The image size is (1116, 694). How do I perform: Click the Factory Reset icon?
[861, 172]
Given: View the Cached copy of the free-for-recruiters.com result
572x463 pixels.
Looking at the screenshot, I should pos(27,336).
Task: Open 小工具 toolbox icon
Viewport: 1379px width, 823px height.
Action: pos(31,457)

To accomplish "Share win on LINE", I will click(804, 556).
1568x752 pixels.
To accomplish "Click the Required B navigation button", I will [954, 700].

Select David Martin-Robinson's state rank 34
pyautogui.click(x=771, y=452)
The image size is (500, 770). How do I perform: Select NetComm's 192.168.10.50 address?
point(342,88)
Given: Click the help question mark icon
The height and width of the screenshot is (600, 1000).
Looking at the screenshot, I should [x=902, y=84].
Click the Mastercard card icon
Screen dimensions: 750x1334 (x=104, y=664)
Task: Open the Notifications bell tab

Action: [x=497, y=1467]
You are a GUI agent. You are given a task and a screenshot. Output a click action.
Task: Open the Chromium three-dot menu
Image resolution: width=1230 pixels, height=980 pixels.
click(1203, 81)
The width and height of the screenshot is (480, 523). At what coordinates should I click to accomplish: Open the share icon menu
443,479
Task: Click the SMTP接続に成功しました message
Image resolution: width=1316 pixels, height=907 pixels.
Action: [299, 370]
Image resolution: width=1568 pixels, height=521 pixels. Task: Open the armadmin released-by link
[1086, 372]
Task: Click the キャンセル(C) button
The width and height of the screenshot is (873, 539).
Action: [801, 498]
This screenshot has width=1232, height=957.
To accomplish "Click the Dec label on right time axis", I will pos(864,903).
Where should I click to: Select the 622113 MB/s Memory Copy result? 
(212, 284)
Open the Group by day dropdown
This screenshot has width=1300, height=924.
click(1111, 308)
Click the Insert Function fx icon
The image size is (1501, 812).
****
- _What to produce_: Of all the entries above, repeat only the lines from the line that has "Task: Click the SMTP接続に成功しました message" to the line that has "Click the Insert Function fx icon", both lines included, exactly.

- _Result of the exercise_:
Task: Click the SMTP接続に成功しました message
Image resolution: width=1316 pixels, height=907 pixels.
Action: [299, 370]
Image resolution: width=1568 pixels, height=521 pixels. Task: Open the armadmin released-by link
[1086, 372]
Task: Click the キャンセル(C) button
The width and height of the screenshot is (873, 539).
Action: [801, 498]
This screenshot has width=1232, height=957.
To accomplish "Click the Dec label on right time axis", I will pos(864,903).
Where should I click to: Select the 622113 MB/s Memory Copy result? 
(212, 284)
Open the Group by day dropdown
This screenshot has width=1300, height=924.
click(1111, 308)
Click the Insert Function fx icon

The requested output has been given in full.